I have not studied the LMS7002M datasheet. I am still wondering why we need the low pass behavior on the RF path. Anyone willing to shed some light?
@Kryan92 yes what I did is a quick and simple check. The resistors are to model the 50 Ohm impedance of the missing transformer. I agree that we need to add the transformer in the simulation.
C1 I took from the schematic. I don’t know if it is populated on the LimeSDR boards. Note however that 1.2pF has no significant effect for the frequencies below 100MHz for the above circuit.

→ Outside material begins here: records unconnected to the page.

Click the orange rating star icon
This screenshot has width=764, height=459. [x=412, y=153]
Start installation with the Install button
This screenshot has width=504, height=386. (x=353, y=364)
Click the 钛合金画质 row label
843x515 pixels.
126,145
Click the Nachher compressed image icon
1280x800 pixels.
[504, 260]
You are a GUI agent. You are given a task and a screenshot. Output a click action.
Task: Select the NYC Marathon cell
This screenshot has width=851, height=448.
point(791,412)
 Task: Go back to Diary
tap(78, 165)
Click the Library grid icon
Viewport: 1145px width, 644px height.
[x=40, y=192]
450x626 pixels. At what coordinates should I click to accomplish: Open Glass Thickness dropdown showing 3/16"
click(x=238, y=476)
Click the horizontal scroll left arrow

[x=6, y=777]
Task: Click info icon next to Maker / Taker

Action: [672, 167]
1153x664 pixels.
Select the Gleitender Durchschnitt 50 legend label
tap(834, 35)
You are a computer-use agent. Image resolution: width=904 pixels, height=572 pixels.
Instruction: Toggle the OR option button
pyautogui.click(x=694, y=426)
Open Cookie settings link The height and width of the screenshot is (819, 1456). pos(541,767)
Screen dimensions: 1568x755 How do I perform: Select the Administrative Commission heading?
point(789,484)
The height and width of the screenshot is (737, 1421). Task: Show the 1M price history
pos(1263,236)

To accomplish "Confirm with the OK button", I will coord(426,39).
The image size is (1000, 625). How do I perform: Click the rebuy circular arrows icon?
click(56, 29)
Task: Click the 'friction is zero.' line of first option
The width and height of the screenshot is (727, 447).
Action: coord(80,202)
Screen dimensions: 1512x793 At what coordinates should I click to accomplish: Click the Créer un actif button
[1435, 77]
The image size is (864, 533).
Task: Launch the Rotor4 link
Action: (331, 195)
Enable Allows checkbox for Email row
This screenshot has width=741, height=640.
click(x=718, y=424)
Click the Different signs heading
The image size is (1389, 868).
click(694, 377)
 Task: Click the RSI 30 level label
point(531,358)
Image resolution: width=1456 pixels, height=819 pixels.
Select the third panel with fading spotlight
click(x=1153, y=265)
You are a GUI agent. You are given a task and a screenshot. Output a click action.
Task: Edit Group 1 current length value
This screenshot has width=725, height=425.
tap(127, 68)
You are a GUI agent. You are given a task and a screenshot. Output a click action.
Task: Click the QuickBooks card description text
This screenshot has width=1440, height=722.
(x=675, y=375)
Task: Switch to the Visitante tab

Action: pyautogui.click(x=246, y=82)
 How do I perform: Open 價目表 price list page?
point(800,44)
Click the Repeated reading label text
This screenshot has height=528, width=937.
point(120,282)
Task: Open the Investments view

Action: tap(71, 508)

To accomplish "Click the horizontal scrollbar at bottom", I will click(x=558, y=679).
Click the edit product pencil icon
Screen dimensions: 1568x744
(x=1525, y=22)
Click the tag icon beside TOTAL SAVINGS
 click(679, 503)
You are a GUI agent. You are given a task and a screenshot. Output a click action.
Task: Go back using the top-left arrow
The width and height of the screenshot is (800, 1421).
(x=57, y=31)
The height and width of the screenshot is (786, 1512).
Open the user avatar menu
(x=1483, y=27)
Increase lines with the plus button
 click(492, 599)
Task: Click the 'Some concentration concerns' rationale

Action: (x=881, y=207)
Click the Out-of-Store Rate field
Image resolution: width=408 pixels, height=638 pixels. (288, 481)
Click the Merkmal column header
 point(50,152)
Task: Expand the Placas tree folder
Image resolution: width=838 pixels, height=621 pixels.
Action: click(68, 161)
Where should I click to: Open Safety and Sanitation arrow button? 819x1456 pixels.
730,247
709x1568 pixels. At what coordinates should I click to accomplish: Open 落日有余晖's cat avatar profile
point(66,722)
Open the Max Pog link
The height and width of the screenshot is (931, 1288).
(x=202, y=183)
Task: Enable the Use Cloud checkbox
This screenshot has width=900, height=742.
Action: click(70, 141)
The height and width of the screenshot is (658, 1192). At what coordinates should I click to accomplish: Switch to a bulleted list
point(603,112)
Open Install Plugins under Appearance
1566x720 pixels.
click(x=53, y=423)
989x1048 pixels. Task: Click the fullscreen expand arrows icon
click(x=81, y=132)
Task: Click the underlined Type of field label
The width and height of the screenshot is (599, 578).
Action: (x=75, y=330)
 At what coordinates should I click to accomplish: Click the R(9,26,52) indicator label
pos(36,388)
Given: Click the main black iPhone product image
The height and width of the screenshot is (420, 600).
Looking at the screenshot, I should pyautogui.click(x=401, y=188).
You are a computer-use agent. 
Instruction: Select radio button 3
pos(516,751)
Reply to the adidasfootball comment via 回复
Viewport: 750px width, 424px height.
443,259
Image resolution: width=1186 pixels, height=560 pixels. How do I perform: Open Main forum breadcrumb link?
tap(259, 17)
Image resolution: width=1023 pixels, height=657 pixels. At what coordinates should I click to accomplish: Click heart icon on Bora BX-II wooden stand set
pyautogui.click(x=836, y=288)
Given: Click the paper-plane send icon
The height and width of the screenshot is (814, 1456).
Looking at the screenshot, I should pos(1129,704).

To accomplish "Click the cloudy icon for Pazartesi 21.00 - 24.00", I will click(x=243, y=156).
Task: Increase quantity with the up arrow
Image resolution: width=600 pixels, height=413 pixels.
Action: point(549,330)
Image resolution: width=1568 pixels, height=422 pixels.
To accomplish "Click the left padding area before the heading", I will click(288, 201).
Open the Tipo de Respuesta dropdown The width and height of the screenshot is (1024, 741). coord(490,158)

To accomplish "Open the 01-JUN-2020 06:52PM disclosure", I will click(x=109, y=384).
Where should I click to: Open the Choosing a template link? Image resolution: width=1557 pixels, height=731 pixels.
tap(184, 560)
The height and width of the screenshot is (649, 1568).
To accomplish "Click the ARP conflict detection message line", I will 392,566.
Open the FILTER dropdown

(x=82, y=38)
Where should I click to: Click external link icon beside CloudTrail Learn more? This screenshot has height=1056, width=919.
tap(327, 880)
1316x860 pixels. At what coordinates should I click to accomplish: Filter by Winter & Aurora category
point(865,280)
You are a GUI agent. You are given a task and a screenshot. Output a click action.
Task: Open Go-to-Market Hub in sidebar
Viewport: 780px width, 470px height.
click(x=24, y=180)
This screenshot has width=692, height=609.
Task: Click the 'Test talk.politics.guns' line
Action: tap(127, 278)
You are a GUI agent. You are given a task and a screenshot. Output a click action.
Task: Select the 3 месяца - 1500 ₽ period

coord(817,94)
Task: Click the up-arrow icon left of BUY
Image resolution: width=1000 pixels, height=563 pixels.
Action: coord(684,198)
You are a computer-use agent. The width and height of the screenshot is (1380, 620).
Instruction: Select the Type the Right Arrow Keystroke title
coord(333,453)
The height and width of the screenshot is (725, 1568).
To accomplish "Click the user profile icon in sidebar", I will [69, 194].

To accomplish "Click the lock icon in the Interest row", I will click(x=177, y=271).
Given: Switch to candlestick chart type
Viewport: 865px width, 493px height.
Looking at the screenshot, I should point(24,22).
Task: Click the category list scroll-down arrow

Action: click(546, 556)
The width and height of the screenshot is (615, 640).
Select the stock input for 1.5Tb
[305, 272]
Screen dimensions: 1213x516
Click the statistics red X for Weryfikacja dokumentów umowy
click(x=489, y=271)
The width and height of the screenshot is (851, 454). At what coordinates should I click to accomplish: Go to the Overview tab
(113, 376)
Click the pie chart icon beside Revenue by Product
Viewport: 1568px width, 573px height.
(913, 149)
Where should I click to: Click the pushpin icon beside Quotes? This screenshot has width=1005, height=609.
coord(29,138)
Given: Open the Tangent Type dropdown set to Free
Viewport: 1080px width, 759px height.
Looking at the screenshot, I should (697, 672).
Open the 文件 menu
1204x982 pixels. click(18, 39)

@dpenv “I am still wondering why we need the low pass behavior on the RF path. Anyone willing to shed some light?” Do you mean high-pass behavior (from the shunt inductor and 510pF coupling caps?). Why that exists, I believe, is that the Lime team was trying to match on the _L receive channels for optimum performance on the cellular bands at 700-900 MHz. It’s inherently either infeasible or impossible to match for best performance on a wider frequency band without other trade offs.
Regarding the resistors, yeah, I’m saying that you can use the resistors there to make it accurate enough, but you’re going to get 6dB less signal across the than reality because those resistors in the sim are attenuating what in reality doesn’t exist (transformers transform a source impedance, which in this case is a 50 ohm ideal transmission line from microstrip and antenna).
Yeah high pass, the big drop in the insertion loss at low frequency I mean. (due to shunt inductance and serial capacitors)
Why do we need this shape in the pass band?
See my follow-up on the matching network - it tries to compensate the input impedance seen at the pins of the receiver input _L, which are non-ideal at certain frequencies (this is available in the S-parameters file which I haven’t seen, and don’t particularly care about), to some ideal amount (typically 50+j0 or 100+j0 ohms). If the receiver pins are capacitive (FET gates for the LNA usually are), you inherently have to pick a frequency point at which to focus on for maximum matching and performance, and tradeoff performance at other frequencies. This is what the shunt and coupling caps help do.
There are other options for matching that make a less severe mismatch or attenuation at lower frequencies, but this network is about as simple and as cheap as it gets for their targeted cellular band. Actually, the inductor here is doing most of the matching @ 900MHz, the caps are really just for AC coupling with the benefit of providing additional high-pass filtering for lower frequencies you’re already not matching for. If you’re doing cellular comms and go near an FM radio tower or other low-frequency, ultra-high power transmitter, you really don’t want the radio station to saturate and completely screw over your receiver if you antenna can pick it up at all.
Can someone point me to the impedance characteristics (s-parameter file Kryan92 is talking about).
Up to now I have assumed that the receiver input _L is 50 Ohm resistive.